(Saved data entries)
==============================
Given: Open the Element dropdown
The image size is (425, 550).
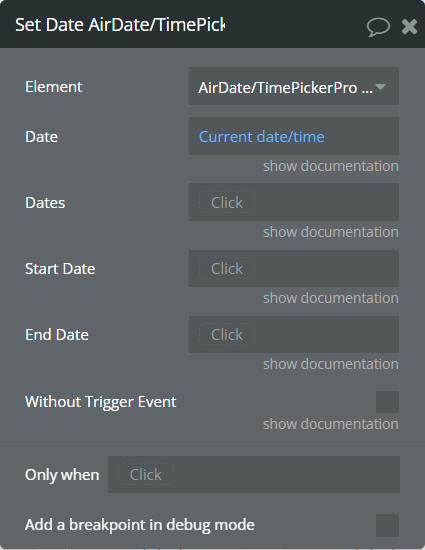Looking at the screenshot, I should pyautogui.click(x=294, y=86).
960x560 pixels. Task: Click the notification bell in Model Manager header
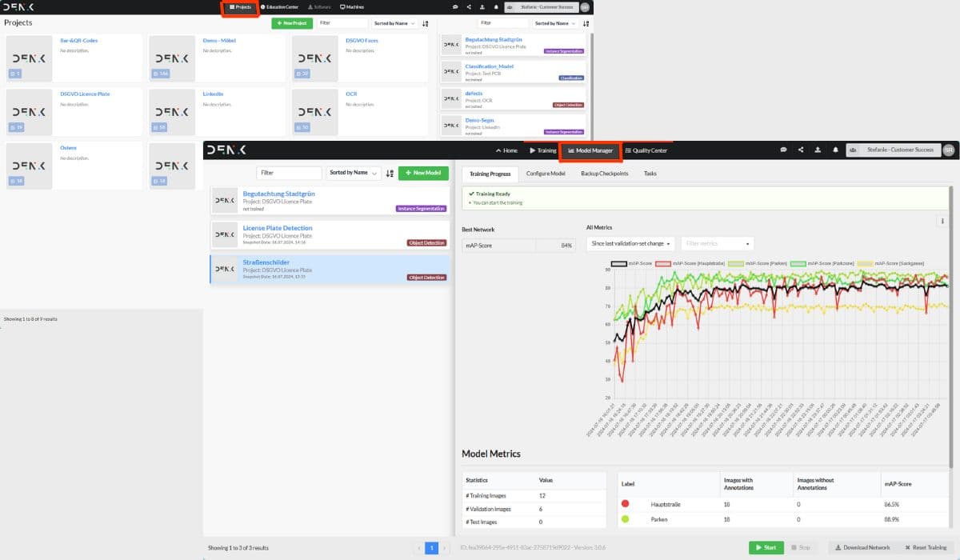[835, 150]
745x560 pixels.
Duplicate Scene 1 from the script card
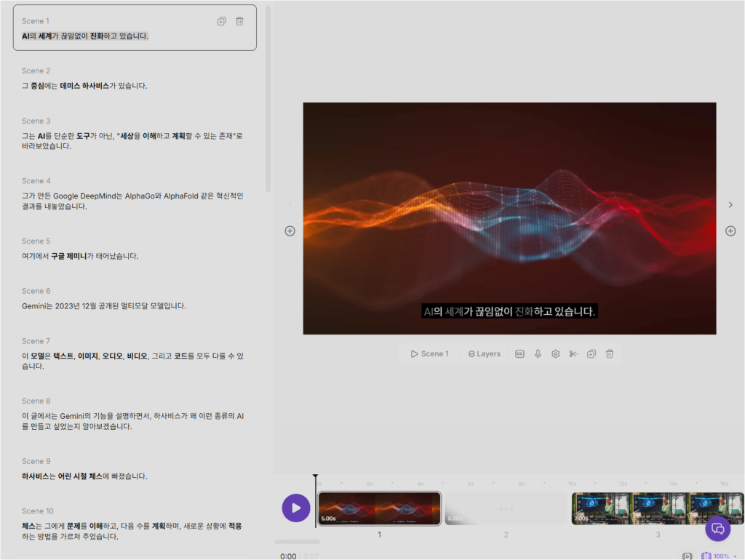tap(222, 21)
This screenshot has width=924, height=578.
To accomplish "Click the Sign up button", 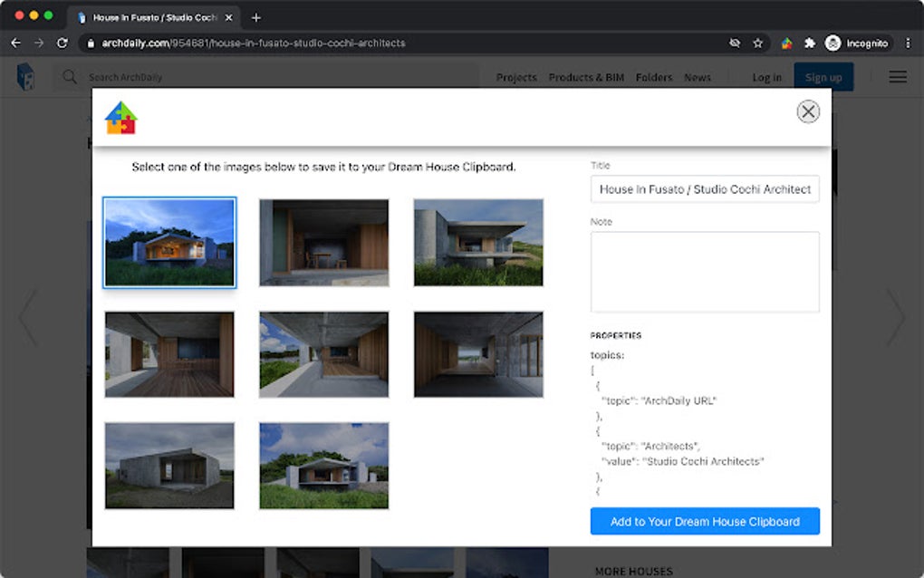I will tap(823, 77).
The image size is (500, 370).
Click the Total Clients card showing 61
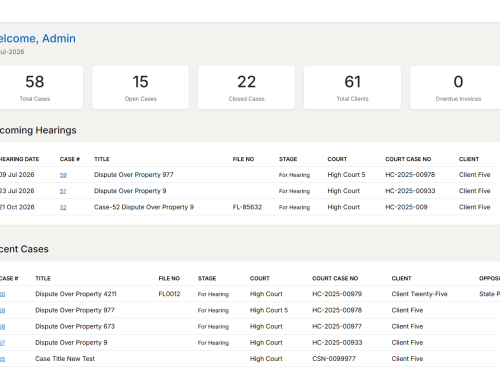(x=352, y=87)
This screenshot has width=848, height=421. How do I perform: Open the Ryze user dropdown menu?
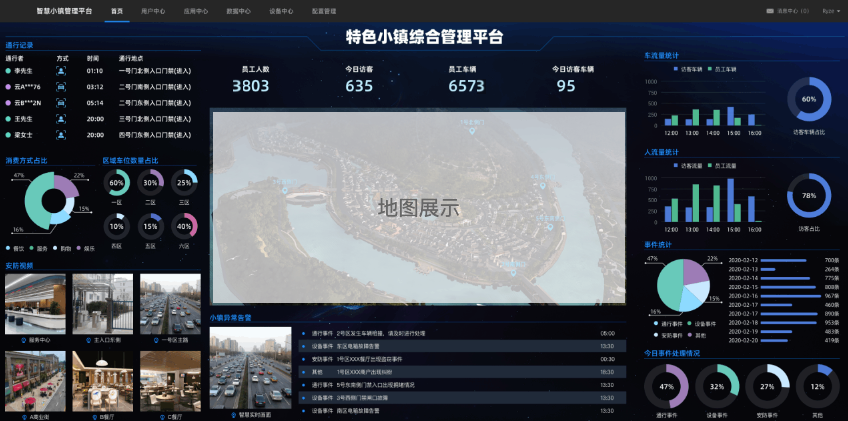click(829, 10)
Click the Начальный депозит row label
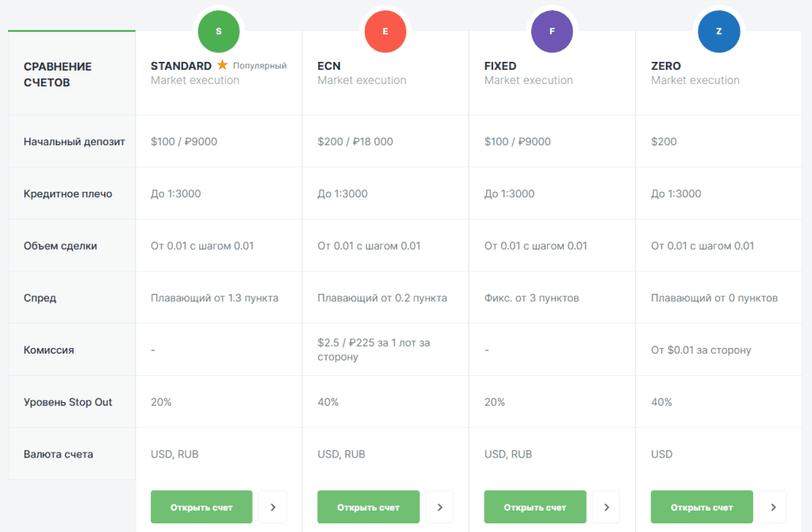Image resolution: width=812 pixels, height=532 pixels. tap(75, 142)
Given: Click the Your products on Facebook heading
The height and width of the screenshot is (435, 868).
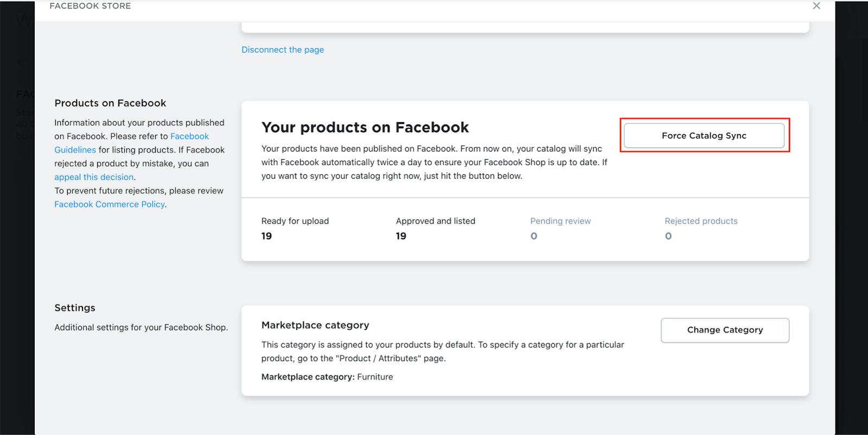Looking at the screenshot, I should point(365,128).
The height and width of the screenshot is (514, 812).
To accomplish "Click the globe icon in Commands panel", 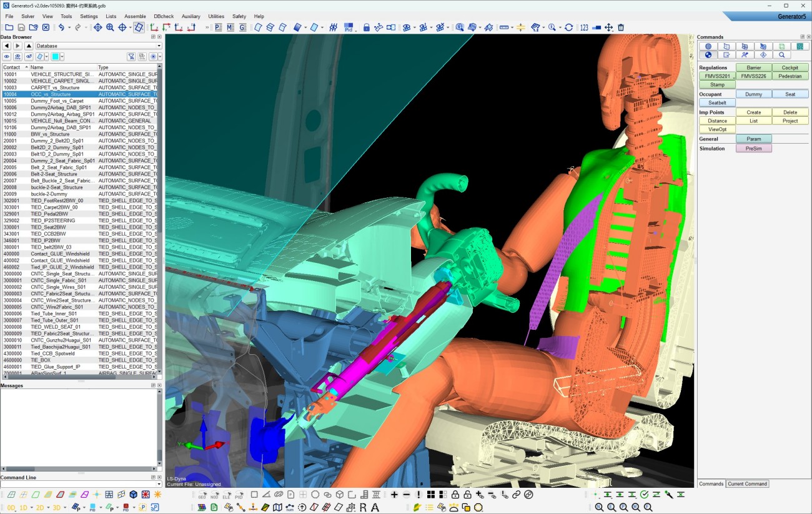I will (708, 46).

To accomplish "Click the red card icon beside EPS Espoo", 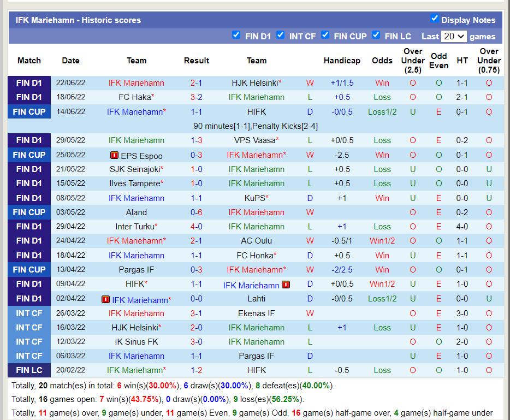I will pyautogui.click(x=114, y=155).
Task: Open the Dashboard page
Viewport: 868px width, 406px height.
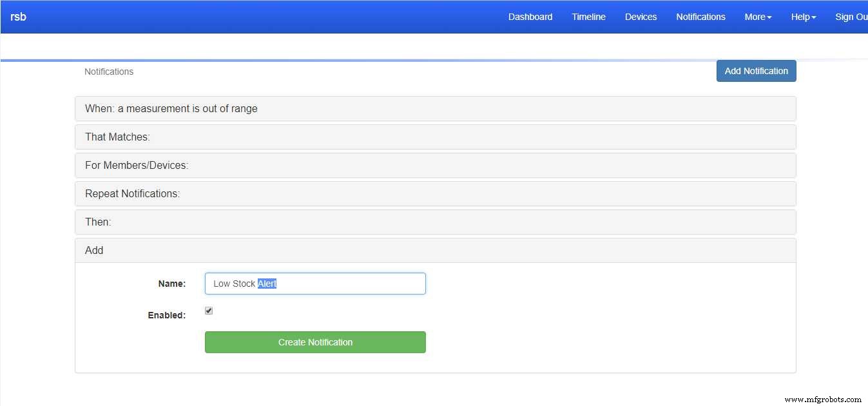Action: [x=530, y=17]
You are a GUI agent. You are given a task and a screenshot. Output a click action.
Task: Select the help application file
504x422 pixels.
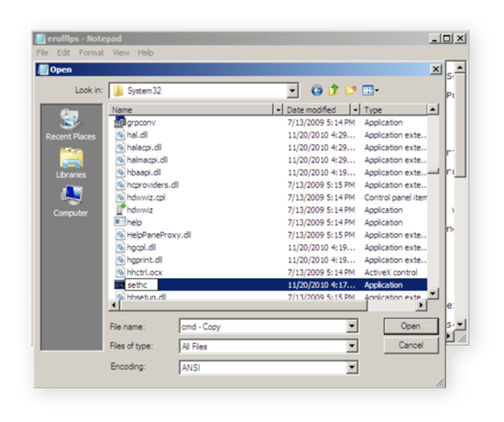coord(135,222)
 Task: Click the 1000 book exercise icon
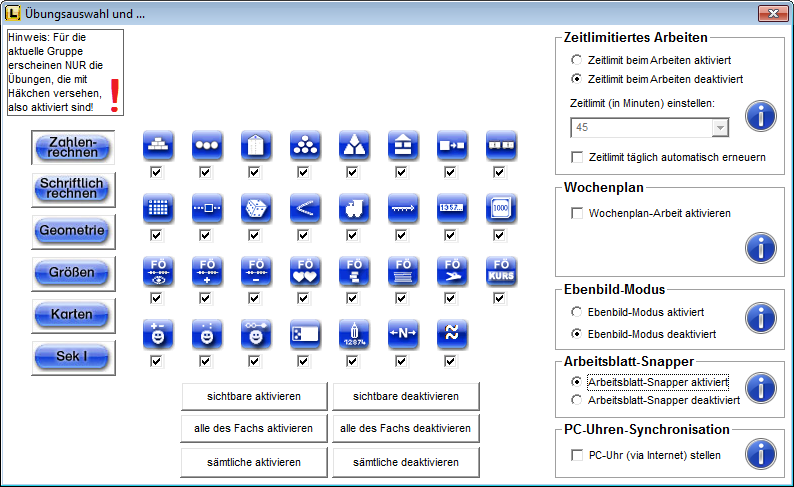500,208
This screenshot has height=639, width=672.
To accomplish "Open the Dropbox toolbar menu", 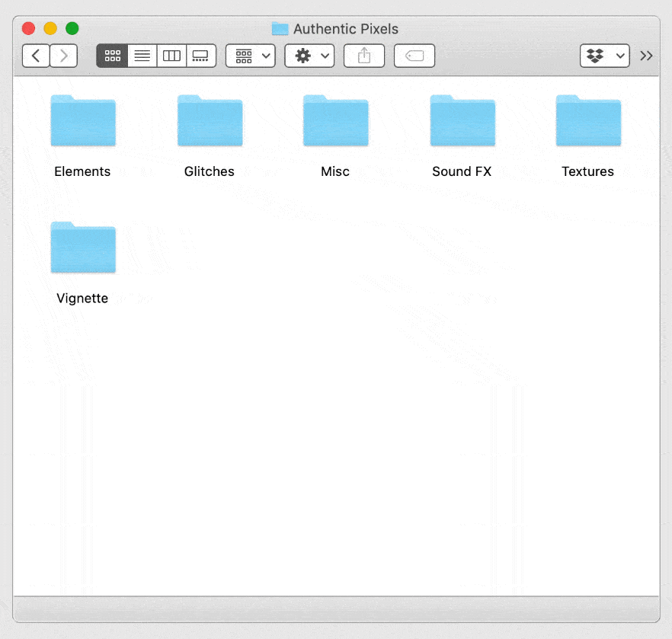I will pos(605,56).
==============================
What to produce - To complete this exercise, transcribe exactly the lines above from the one that holds "The image size is (500, 370)." through the one that holds "Given: Click the". Pictures stay out.

Response to the exercise -
The image size is (500, 370).
Click the Total Clients card showing 61
(x=352, y=87)
This screenshot has width=848, height=421. How do I perform: Open the Ryze user dropdown menu?
click(829, 10)
Click the Начальный депозит row label
Image resolution: width=812 pixels, height=532 pixels. tap(75, 142)
Given: Click the Your products on Facebook heading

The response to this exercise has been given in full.